■ **WHAT TO DO**
Copy the lines in the records below word for word, leaving out the pictures.

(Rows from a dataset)
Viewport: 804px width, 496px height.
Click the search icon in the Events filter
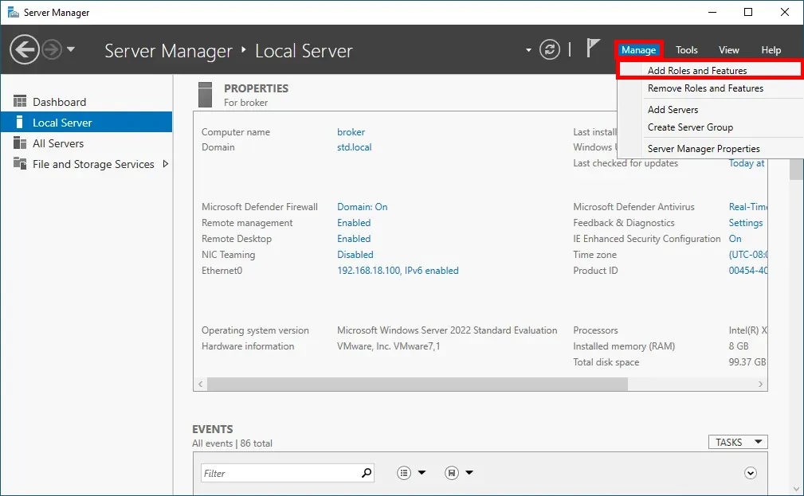coord(367,472)
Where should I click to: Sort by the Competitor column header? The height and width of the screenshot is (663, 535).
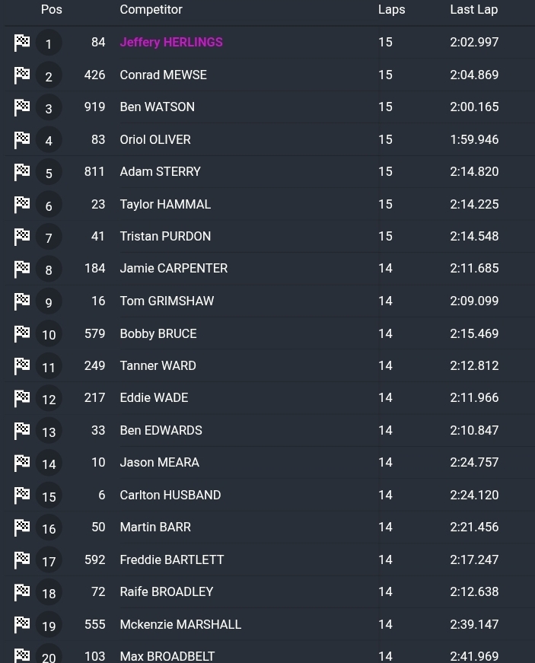151,10
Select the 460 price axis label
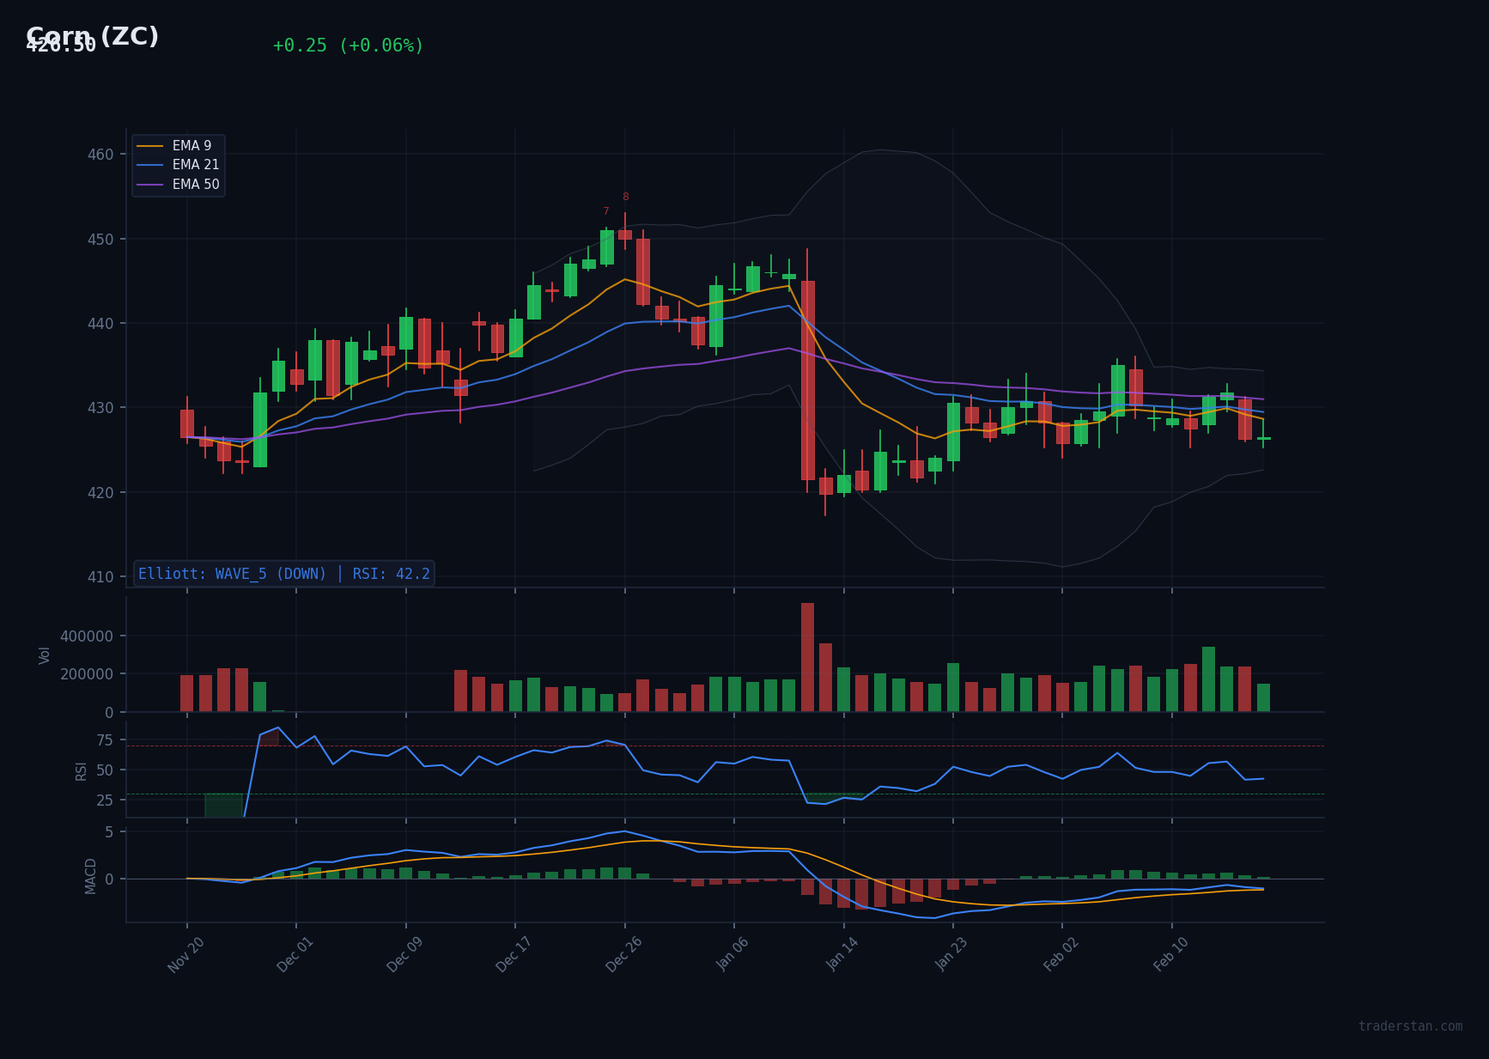Viewport: 1489px width, 1059px height. click(101, 154)
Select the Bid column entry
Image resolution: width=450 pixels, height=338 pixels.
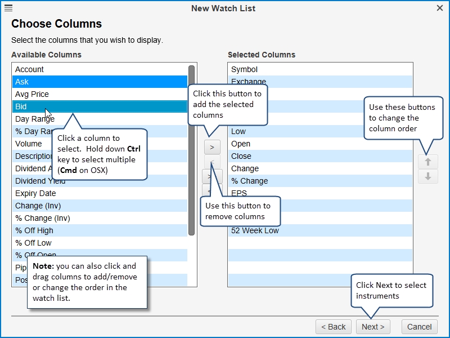(x=100, y=106)
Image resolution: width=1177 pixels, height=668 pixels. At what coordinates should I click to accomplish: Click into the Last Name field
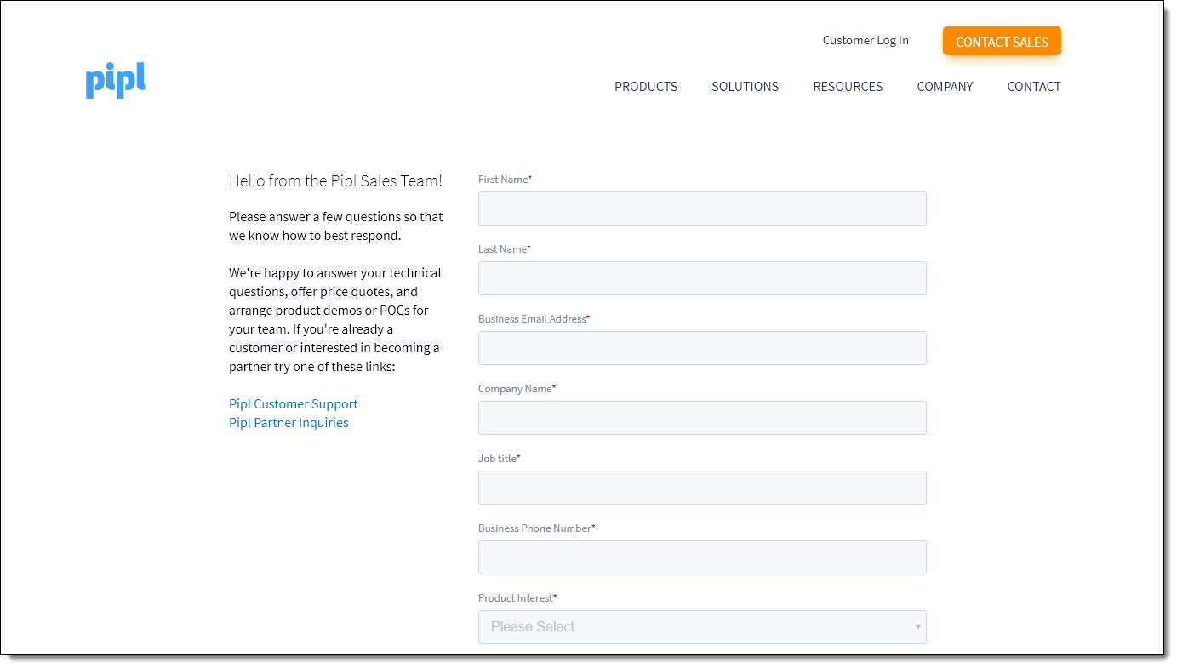coord(701,278)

■ **SOLUTION BELOW**
Viewport: 804px width, 496px height.
Click the search icon in the Events filter
coord(367,472)
Where should I click to: Sort by the Competitor column header? The height and width of the screenshot is (663, 535).
151,10
Select the 460 price axis label
Viewport: 1489px width, 1059px height. click(101, 154)
Select the Bid column entry
Image resolution: width=450 pixels, height=338 pixels.
(x=100, y=106)
Image resolution: width=1177 pixels, height=668 pixels. At what coordinates should I click to accomplish: Click into the Last Name field
coord(701,278)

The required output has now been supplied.